Analysis of the phosphorylation motif on the N terminus of PEPC. The first 18 to 21 amino acids (based on the sequence alignment in Supplemental File S7) were analyzed for conserved motifs using the online tool MEME (http://meme.nbcr.net/meme/; Bailey and Elkan, 1994). A, The consensus motif E-K-X-X-S-I-D-A-Q-L-R was found in 50 of the 56 submitted sequences from Flaveria spp., Brassicales, Amaranthaceae, and Poaceae. Several C₃-to-C₄ amino acid exchanges can be observed in front of the phosphorylated Ser (Supplemental File S7).
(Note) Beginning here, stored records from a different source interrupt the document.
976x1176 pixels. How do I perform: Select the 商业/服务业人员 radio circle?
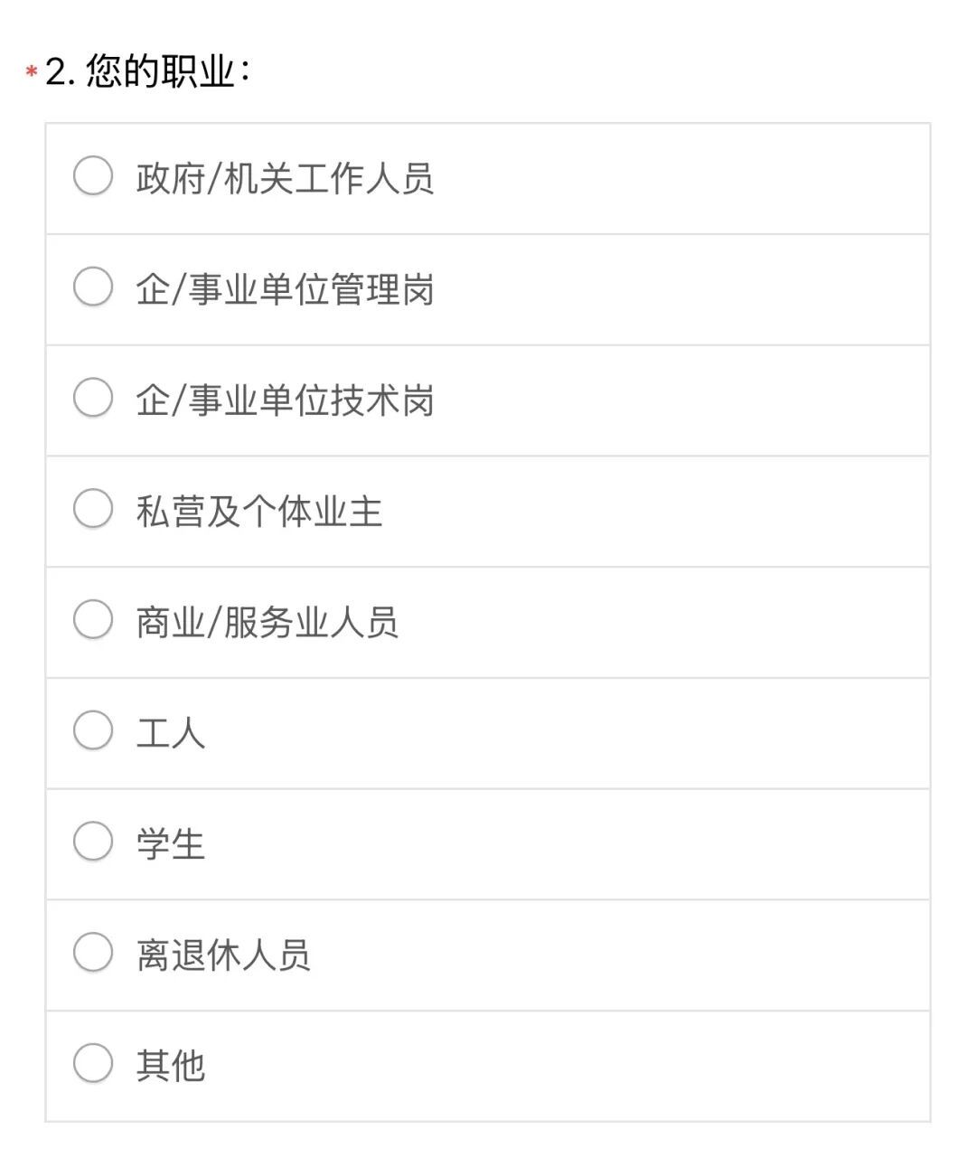(x=93, y=620)
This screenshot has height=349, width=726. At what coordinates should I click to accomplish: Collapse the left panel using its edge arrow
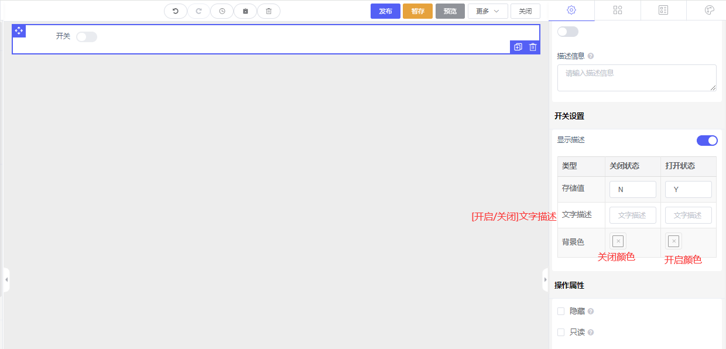point(6,280)
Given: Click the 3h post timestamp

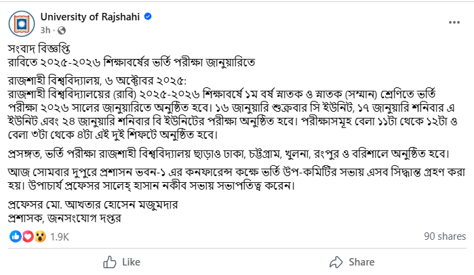Looking at the screenshot, I should click(x=45, y=30).
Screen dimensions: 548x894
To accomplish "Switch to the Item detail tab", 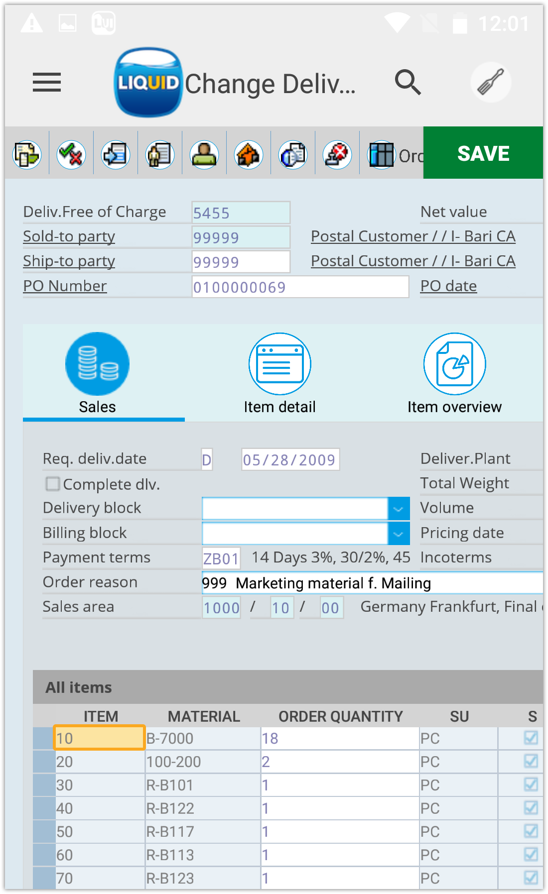I will coord(279,373).
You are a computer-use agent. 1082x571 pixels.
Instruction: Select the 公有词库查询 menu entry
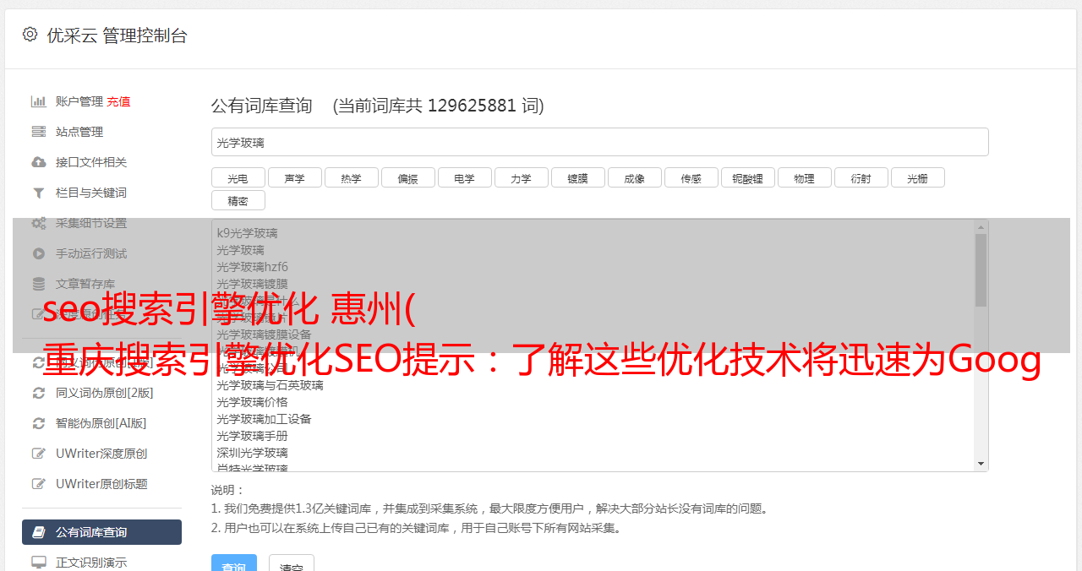tap(101, 532)
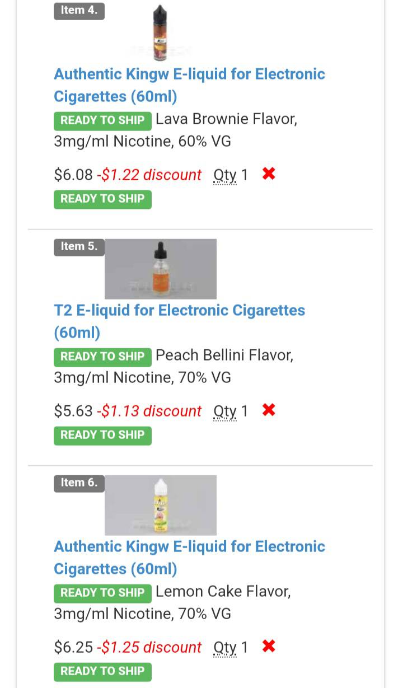The image size is (403, 688).
Task: Click the Qty label on the $5.63 row
Action: (225, 411)
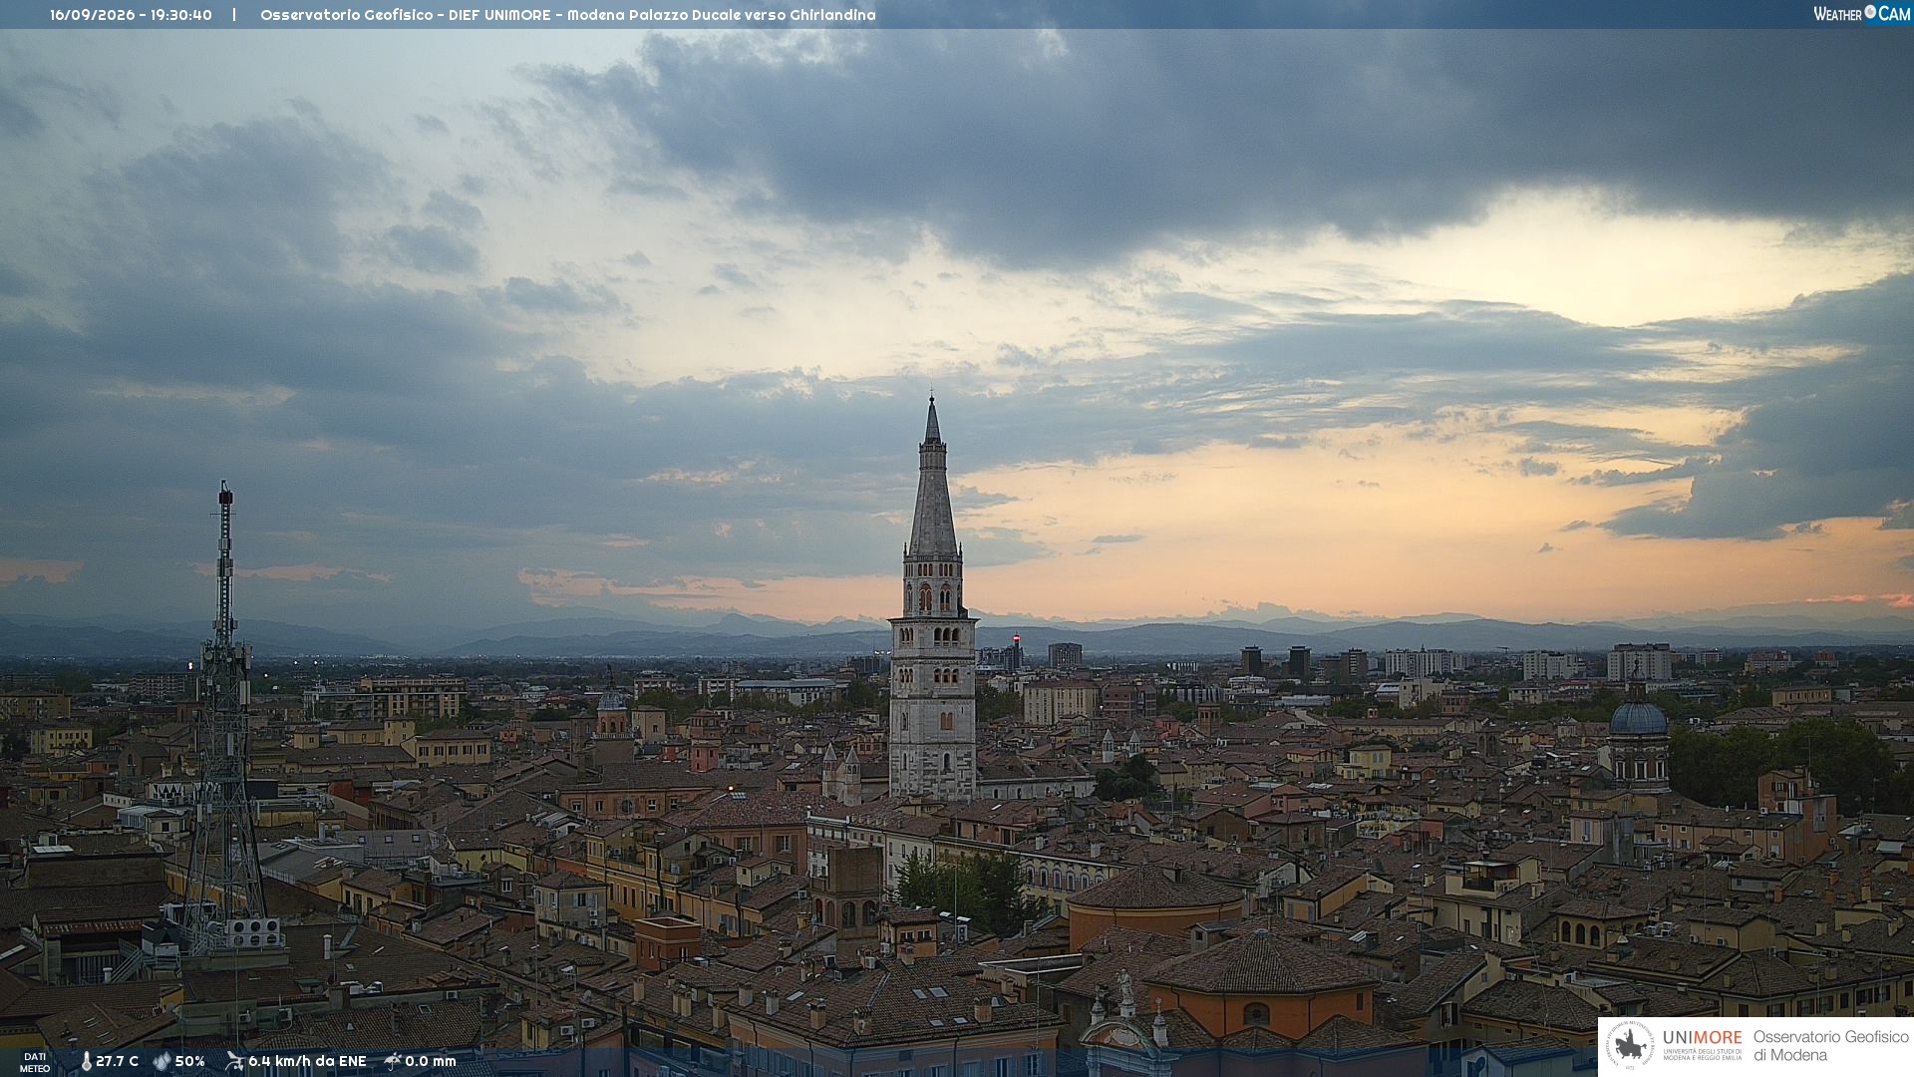The height and width of the screenshot is (1077, 1914).
Task: Click the 0.0 mm rainfall value
Action: click(x=431, y=1061)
B, The consensus sequence for Flaveria shows the exchanges L6V (found in C₄ ppcA PEPC) and Q15H (found in C₄ ppcB PEPCs), which differ between C₃ and C₄ species. C, Virtual mutagenesis was applied to the crystal structure of the PEPC tetramer from F. pringlei, which starts at position Leu-6. The applied mutations L6V and Q15H lie on the surface of the molecule and are accessible to the solute. Shades of gray indicate the individual monomers as part of the PEPC tetramer; Val, cyan; Ser-11, yellow; His, green.